§ Work instruction 1: Rewrite the hip arthroplasty abstract from "Total hip arthroplasty is" up to and including "and functional outcomes.", replacing "best practice tariff" with "national tariff".
§ Work instruction 2: Write the next part of the abstract on time to surgery for hip arthroplasty, picking up after its final sentence.

§ Selected passage:
[Start of section]

The effect of time to surgery on outcomes and complication rates following total hip arthroplasty for fractured neck of femur.

Total hip arthroplasty is recommended for elderly patients with fractured neck of femur who are independently mobile, have few co-morbidities and are not cognitively impaired. Providing a daily total hip arthroplasty service is challenging for some units in the UK and considering that these patients may be physiologically distinct from the average hip fracture patient, loss of the best practice tariff as a result of surgical delay may be unjustified. The aim of this study was to determine whether time to surgical intervention for patients eligible for total hip arthroplasty had a negative impact on patient complications, length of stay and functional outcomes.

All patients undergoing total hip arthroplasty for fractured neck of femur at our institution over a ten-year period were identified. Complications and functional outcomes were compared between patients receiving total hip arthroplasty before and after 36 hours.

[End of section]

§ Records excerpted from a collection:
[Start of section]

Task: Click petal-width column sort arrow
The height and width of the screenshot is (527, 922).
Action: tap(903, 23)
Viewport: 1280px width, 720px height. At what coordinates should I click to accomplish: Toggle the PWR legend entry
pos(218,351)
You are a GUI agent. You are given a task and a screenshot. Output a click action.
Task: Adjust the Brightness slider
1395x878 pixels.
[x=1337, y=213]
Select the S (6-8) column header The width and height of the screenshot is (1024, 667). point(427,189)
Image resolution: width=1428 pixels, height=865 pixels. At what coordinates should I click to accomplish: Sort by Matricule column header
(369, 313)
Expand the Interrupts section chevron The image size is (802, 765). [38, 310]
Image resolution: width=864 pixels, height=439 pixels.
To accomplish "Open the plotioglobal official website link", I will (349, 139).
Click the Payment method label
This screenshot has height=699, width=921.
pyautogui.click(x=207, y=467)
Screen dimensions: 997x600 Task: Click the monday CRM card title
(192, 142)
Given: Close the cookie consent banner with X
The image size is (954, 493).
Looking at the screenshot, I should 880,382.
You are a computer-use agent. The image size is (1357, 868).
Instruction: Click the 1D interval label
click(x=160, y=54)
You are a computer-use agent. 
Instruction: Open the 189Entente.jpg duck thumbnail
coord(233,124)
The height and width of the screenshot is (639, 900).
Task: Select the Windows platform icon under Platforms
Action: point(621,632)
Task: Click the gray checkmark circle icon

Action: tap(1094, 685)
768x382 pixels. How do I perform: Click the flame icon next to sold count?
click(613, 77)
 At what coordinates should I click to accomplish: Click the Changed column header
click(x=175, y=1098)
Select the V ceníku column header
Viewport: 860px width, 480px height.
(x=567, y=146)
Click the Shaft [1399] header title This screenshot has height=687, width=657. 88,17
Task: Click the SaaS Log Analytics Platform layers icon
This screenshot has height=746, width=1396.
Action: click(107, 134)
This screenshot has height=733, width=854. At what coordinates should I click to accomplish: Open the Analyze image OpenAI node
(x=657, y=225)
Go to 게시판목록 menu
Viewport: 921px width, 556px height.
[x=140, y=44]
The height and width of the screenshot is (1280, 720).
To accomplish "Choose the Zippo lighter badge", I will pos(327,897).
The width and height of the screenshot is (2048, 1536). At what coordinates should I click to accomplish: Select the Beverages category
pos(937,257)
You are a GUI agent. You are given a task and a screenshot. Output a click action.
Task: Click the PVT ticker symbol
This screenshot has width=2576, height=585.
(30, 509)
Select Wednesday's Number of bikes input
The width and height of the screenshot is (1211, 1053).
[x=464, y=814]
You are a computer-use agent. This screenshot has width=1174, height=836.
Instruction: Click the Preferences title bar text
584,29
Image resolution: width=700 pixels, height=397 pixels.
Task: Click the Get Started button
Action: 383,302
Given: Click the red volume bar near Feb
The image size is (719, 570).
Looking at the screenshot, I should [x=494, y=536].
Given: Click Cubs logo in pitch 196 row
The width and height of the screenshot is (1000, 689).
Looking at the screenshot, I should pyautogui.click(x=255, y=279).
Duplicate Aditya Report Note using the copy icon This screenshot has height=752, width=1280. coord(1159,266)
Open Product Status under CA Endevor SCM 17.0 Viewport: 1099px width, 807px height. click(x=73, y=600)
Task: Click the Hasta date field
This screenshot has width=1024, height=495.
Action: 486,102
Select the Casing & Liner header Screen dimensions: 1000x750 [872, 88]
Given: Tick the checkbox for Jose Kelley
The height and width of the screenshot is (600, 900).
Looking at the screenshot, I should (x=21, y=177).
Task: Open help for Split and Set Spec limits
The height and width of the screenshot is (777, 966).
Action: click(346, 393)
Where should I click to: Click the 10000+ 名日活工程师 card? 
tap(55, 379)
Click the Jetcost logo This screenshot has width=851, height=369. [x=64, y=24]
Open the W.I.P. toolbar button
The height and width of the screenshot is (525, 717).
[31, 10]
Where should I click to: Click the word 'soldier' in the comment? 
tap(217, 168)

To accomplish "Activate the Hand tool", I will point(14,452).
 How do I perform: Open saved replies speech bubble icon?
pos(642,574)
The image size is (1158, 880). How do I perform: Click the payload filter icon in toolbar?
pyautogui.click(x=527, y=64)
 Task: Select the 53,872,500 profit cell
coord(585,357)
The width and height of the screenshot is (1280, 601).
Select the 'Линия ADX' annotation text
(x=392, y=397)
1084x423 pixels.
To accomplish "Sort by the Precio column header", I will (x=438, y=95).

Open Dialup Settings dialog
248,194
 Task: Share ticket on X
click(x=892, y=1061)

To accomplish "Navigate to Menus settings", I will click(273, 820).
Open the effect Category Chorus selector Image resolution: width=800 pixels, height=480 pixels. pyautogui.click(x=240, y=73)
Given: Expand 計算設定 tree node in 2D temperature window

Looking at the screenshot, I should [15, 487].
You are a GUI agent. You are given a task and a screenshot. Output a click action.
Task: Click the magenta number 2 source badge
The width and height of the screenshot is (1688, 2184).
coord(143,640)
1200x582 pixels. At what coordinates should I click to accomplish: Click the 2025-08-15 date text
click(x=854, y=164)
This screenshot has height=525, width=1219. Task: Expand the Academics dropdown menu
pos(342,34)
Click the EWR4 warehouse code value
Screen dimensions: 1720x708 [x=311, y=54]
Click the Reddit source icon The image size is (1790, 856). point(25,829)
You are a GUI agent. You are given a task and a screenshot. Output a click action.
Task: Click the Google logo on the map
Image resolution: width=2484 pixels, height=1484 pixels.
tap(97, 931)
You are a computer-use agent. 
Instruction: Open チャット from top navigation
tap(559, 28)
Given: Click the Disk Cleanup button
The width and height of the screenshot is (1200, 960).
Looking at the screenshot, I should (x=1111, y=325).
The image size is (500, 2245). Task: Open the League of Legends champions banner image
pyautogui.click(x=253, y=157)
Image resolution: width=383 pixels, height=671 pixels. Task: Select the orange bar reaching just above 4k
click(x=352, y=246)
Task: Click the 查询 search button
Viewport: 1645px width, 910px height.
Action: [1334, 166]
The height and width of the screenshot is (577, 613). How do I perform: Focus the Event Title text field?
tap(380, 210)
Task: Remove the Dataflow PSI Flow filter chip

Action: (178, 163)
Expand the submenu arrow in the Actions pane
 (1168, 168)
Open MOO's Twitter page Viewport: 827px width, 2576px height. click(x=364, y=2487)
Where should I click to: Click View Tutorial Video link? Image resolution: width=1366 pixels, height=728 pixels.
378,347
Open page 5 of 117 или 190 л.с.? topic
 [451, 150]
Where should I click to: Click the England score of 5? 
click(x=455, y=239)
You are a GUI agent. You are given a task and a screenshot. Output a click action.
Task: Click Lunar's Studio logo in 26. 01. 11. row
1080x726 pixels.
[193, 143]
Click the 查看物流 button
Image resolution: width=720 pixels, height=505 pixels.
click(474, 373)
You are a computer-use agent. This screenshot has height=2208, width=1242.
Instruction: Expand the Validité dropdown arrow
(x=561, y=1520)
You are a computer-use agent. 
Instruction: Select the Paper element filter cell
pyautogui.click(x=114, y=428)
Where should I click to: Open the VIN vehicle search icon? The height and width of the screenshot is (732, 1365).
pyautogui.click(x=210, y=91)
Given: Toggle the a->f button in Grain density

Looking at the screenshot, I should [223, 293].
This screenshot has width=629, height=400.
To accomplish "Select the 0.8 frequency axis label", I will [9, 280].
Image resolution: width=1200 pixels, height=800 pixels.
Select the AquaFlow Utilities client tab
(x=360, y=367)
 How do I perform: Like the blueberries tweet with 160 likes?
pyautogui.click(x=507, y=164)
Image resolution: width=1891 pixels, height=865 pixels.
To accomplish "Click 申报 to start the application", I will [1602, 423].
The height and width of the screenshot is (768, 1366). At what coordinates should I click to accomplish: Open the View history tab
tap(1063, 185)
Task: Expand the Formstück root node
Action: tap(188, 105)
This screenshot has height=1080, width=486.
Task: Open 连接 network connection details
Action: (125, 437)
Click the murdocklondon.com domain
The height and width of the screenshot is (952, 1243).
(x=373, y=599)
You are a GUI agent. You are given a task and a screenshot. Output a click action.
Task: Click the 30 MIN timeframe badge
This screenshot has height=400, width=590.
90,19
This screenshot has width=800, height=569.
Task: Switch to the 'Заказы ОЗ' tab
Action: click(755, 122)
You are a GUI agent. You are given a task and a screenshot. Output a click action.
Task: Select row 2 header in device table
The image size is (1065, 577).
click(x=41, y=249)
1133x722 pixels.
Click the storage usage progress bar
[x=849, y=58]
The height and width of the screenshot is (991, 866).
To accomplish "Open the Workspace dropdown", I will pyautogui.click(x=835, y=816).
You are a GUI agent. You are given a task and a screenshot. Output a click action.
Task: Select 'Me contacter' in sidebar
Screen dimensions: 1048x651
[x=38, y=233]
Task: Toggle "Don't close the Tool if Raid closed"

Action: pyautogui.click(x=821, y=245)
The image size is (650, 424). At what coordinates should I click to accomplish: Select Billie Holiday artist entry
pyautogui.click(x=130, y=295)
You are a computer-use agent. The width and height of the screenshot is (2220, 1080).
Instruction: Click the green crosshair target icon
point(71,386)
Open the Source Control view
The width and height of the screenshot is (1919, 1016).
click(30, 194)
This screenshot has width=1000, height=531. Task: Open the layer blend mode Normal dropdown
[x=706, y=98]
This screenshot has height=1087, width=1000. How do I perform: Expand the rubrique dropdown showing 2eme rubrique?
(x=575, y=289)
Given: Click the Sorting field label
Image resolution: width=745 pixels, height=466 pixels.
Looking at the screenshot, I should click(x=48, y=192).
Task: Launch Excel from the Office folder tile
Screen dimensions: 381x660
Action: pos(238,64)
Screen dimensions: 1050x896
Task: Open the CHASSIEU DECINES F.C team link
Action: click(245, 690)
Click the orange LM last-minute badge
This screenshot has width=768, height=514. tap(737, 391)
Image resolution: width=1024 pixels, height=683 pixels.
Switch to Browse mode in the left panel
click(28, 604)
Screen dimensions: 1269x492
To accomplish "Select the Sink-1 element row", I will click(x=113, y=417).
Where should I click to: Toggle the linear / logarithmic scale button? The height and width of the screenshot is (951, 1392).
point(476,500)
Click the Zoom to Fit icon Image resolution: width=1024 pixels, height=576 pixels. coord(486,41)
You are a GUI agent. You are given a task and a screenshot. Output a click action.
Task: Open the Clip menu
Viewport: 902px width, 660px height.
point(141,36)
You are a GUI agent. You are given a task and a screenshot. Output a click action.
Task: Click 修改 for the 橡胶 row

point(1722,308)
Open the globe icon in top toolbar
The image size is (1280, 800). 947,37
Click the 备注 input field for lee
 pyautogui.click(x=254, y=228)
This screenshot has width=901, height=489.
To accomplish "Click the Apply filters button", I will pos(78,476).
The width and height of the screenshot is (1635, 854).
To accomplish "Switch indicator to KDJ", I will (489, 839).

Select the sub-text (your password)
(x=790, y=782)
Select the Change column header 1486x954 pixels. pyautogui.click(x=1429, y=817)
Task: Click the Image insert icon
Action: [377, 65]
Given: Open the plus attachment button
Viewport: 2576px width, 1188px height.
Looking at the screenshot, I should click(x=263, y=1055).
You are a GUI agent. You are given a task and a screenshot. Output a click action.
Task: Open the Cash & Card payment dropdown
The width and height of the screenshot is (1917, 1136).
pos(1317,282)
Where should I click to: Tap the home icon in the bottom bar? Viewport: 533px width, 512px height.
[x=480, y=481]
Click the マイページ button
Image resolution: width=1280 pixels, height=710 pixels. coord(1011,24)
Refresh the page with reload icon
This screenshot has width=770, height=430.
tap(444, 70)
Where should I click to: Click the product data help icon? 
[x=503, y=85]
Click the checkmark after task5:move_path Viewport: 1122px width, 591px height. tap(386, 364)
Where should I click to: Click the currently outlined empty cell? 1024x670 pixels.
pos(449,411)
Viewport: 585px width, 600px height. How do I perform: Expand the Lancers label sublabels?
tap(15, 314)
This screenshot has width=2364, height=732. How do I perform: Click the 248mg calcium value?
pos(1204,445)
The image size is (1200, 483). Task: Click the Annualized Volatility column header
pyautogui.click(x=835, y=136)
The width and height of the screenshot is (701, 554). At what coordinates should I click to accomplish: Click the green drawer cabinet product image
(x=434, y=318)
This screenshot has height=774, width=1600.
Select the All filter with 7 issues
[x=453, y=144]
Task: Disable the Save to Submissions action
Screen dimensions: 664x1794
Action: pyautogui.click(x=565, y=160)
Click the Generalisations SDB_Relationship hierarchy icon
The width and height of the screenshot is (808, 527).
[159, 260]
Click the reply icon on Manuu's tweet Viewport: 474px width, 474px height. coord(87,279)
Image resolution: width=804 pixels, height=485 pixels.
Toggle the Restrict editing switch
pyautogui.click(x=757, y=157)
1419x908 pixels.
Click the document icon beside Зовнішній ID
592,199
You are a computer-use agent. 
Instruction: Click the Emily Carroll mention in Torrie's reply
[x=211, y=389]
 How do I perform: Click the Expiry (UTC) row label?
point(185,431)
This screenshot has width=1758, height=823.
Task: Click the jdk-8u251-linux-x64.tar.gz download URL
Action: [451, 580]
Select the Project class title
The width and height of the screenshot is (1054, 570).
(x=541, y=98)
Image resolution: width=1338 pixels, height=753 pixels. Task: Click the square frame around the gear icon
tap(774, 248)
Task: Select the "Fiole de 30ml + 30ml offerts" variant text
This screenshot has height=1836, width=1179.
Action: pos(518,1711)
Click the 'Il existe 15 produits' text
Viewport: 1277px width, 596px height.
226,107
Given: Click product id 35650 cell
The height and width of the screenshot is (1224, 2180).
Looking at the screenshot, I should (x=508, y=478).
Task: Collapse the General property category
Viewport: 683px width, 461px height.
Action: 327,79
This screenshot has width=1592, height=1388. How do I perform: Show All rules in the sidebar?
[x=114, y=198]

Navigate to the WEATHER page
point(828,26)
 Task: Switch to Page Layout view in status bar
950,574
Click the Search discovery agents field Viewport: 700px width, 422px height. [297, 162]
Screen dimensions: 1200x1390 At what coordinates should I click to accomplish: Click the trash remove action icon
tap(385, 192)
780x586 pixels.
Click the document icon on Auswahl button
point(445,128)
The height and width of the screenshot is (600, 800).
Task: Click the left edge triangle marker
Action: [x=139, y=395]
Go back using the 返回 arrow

[End of section]

§ Task answer 1:
Total hip arthroplasty is recommended for elderly patients with fractured neck of femur who are independently mobile, have few co-morbidities and are not cognitively impaired. Providing a daily total hip arthroplasty service is challenging for some units in the UK and considering that these patients may be physiologically distinct from the average hip fracture patient, loss of the national tariff as a result of surgical delay may be unjustified. The aim of this study was to determine whether time to surgical intervention for patients eligible for total hip arthroplasty had a negative impact on patient complications, length of stay and functional outcomes.

§ Task answer 2:
Of 112 consecutive patients undergoing total hip arthroplasty, 70 responded to a questionnaire or telephone consultation. Four patients were excluded owing to delayed presentation, the presence of advanced rheumatoid arthritis or a pathological fracture. Two-thirds (64%) of the remaining 66 patients underwent surgery within 36 hours of presentation. There were no significant differences between the groups of patients receiving surgery before or after 36 hours with regard to postoperative length of stay, complications, Oxford hip scores or visual analogue scale scores for state of health.

Delaying surgery for patients eligible for total hip arthroplasty as per the National Institute for Health and Care Excellence guidelines is justified and should not incur loss of the best practice tariff.